Thursday, September 8, 2011

City of Ships

Title:               City of Ships
Category:       Fantasy
Grade:            6-10
Author:          Mary Hoffman
Publisher:       Bloomsbury
:              New York
Date:               2010
Pages:             348

Hoffman returns to her alternative world of Talia in this fifth installment of the Stravaganza series.  Isabel is the new unhappy teen, chosen to bear the talisman and travel nightly between her world and the city of Classe, a city paralleling ancient Ravenna.  Desperate to outshine her twin brother at something, Isabel stumbles into a new plot by the di Chimici family to elist the aid of the savage Gate people and attack both Classe and the port city of Bellezza.  As preparing for the coming battle fills her nights, Isabel begins spending her days with the former Stravaganti, all still students at her school.  When the father of stravagation, William Dethridge, discovers a way to allow a Stravaganti’s talisman to take him or her to any city and not just one, the Stravaganti begin to return to Talia with Isabel to aid in the fight against the di Chimici.  In the end, however, it is Isabel who must call upon both her new-learned skills and the bravery she did not know she had to turn the tide of battle and rescue her brother, who has unwittingly followed her into Talia.

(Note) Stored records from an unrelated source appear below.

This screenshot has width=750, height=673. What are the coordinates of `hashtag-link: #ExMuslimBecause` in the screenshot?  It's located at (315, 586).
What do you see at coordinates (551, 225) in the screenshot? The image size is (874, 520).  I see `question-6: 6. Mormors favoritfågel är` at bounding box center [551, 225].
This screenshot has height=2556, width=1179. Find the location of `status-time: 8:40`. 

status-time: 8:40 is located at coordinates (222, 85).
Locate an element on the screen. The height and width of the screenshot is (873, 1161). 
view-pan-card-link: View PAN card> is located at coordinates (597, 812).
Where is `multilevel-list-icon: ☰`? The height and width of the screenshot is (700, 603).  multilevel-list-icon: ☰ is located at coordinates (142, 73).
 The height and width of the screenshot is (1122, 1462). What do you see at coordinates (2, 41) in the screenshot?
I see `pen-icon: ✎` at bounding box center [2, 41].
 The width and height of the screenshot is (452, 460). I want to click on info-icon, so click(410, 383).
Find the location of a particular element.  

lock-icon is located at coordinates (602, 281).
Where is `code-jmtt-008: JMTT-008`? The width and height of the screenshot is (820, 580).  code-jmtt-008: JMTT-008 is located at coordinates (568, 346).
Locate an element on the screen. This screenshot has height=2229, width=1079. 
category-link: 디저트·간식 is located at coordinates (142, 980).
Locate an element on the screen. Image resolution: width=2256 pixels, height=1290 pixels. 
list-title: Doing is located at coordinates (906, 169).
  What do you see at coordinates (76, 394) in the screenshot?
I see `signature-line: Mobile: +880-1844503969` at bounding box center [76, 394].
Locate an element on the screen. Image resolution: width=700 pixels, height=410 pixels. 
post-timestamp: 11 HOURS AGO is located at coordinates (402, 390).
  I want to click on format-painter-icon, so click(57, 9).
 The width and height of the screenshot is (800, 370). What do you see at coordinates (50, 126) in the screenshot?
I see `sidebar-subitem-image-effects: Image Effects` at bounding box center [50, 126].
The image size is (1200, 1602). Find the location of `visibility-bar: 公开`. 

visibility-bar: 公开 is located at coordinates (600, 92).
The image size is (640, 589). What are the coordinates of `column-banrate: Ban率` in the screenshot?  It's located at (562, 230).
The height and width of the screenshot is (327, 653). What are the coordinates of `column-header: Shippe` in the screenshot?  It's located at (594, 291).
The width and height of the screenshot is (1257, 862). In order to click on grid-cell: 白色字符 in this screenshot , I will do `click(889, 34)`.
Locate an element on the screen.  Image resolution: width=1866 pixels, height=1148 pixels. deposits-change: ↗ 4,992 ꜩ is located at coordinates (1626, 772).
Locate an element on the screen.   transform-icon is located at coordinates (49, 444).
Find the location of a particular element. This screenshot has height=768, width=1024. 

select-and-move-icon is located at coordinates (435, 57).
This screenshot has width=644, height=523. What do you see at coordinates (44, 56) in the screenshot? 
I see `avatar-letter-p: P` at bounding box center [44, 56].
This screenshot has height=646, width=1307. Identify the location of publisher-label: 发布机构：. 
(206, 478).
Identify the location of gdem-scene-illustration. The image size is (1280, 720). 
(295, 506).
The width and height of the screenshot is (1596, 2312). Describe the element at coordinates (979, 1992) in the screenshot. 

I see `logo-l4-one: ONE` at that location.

The Stravaganza series has long been a favorite, and this book does not disappoint.  Though a danger in open-ended series is frequently the author’s eventual lack of a truly good story to tell, Hoffman continues to skirt this pitfall as of now.  Fans of the series will enjoy meeting the new Stravagante and will especially like revisiting their favorite protagonists and cities of the past as Isabel travels to the settings of all the prior stories.  However, new readers should still be able to follow the story with a minimum of difficulty.  City of Ships contains the same fast-paced action and robust adventure we have come to expect from this series.  However, after five books, this series would strongly benefit from a wrap-up installment and a clear ending.  Though Ships was still a very nice story, it is beginning to show the signs of a series losing its direction.  The removal of the restriction on traveling to one city, the return of all the Stravaganti, and truthfully, the lack of a truly critical role for Isabel in the final conflict render this novel weaker than its initial counterparts, although still enjoyable.  While I would recommend this story to fans of the series, it would benefit as a whole from being closed definitively (and triumphantly, we hope) in a final book.